# [To be done]
Render the rows from the start through the line containing "will pyautogui.click(x=106, y=919)." as a two-column CSV with the header instruction,response. Give one line per row, with its text and its answer each in a single quoted field and any line breaks replaced by spaces.

# [Information given]
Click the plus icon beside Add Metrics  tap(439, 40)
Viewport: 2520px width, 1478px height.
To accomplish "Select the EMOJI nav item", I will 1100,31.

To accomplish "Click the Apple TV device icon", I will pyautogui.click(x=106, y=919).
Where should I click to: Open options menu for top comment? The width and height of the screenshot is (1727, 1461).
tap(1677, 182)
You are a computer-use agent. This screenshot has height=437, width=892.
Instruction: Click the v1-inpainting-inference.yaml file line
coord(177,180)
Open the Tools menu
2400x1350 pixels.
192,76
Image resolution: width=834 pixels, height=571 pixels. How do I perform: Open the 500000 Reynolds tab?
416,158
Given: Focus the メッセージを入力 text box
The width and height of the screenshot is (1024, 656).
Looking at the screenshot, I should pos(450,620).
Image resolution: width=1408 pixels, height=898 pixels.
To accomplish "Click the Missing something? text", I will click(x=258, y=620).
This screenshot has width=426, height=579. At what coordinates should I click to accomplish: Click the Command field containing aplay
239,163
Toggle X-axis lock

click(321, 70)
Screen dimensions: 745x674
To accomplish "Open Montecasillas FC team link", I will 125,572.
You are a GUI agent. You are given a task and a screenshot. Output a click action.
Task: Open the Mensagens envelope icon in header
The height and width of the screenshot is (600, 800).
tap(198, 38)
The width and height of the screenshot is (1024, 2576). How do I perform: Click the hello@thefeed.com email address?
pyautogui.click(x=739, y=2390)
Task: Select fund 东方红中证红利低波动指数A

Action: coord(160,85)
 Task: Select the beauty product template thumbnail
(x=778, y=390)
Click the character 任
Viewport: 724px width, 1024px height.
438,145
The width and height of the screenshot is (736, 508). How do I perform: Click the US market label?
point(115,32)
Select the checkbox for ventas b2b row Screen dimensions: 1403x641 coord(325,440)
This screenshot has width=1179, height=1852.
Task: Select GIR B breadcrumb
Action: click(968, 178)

# [Exercise response]
instruction,response
"Click the plus icon beside Add Metrics","tap(439, 40)"
"Viewport: 2520px width, 1478px height. To accomplish ""Select the EMOJI nav item"",","I will 1100,31."
"To accomplish ""Click the Apple TV device icon"",","I will pyautogui.click(x=106, y=919)."